Wearable Sensors Spot Lyme Disease

Stanford research Michael Snyder poses laden with the wearable gadgets that recently helped him realize he'd been infected by Lyme disease before he showed symptoms
Photo: Steve Fisch/Stanford

Stanford professor Michael Snyder was flying to Norway for a family vacation last year, wearing a Basis smart watch (since discontinued), a RadTarge radiation monitor, and iHealth, Scanadu, and Masimo oximeters. He was also using the MOVES app on his smart phone. Together, all this gear collects data on heart rate, blood oxygen, skin temperature, and activity, including sleep; steps; walking, biking, and running; calories expended; acceleration; and exposure to gamma rays and X-rays.

Snyder hadn’t loaded up on wearables just for this flight; he wore this gear regularly for two years as part of a study of 60 people, and frequently calibrated it with more standard medical tests. The goal? Try to figure out just how useful wearables can be in early disease diagnosis. The results of that study were published last week.

But there was something different about that plane ride. Snyder noticed that his oxygen levels—which he’d previously realized dropped during an airplane flight but returned quickly after landing—didn’t return to his baseline as expected. And his heart rate—that usually increased at the beginning of a flight but again quickly returned to baseline—didn’t come down as it normally would. Something was not right.
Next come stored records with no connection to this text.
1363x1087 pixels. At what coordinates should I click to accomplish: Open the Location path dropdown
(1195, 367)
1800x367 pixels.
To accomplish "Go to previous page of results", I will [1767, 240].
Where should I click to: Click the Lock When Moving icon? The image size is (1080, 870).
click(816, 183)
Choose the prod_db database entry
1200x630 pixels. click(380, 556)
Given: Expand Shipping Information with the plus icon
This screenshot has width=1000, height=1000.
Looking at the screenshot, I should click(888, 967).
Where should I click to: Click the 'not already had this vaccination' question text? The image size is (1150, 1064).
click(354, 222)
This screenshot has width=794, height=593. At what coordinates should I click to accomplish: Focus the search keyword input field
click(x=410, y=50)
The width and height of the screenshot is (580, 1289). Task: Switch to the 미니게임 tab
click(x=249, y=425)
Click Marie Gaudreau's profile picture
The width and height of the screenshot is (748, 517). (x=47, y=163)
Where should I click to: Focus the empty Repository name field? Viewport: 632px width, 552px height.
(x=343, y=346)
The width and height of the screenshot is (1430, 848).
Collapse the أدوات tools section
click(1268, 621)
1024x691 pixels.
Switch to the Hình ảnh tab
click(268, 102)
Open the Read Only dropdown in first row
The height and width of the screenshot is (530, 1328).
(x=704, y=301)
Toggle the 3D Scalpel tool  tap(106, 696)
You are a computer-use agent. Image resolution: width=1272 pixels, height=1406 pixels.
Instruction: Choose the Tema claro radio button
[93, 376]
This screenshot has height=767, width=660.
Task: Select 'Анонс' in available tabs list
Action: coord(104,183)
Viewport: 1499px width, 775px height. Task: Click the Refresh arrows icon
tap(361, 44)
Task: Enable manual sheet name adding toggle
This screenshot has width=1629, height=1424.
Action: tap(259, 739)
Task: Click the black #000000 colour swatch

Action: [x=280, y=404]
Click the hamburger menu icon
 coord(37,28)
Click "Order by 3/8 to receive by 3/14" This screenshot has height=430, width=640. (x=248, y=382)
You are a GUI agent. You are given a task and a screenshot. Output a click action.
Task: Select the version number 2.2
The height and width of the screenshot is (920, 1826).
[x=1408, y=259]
Snyder considered what, if anything, he’d been doing differently. Two weeks earlier, he’d been building a fence in rural Massachusetts—could he have been bitten by a tick and contracted Lyme disease? After his wearables also started recording a fever, he was able to convince a local doctor to treat him with antibiotics. Later blood tests for Lyme disease proved his hunch had been correct.

“The fact that you can pick up infections by monitoring before they happen is very provocative,” said high-tech health expert Eric Topol, professor of genomics at the Scripps Research Institute, in a statement.

It turns out, as noted by Snyder and the other researchers who worked on the study, that Lyme disease triggers particularly strong changes in heart rate, so was easy to detect.

The research team included Gao Zhou, Wenyu Zhou, Sophia Miryam Schüssler-Fiorenza Rose, Dalia Perelman, Ryan Runge, Shannon Rego, Somalee Datta, and Tracey McLaughlin, from Stanford; Elizabeth Colbert, from the Veterans Affairs Palo Alto Health Care System; and high school student Ria Sonecha.

The team also suggested that wearables can identify insulin resistance, a precursor for Type 2 diabetes, using an algorithm that examines steps and differences between daytime and nighttime heart rates. Researchers also attribute the fatigue experienced by air travelers to a drop in blood oxygen that comes with flying—it’s likely why so many people doze during flight. Interestingly, they noted that during long flights oxygen levels improve as the body adjusts.

Are we really all going to strap on multiple gadgets, and wear them all the time? Snyder says that’s not really necessary, the Basis smart watch and the iHealth oximeter pretty much did the job. Oxygen sensors will likely migrate into wrist wearables. And then, with the proper algorithms, your smart watch could just alert you with a light or buzzer when it detects something off, like a prolonged elevated heart rate while you’re inactive. With an early warning of incoming illness you might be inclined rest a little more, or take various supplements intended to help you fight off viruses.

The researchers noted in their report that, of course, “It is possible that the use of wearables will lead to false alarms and overdiagnosis of disease. The number of false alarms will depend upon the threshold that is set, which can be personalized.”

“Overall,” they wrote, “we envision that these devices could be particularly powerful for individuals who are responsible for the health of others (parents and caregivers), and perhaps also for those who have historically limited health care access, including groups with low income and/or remote geography.”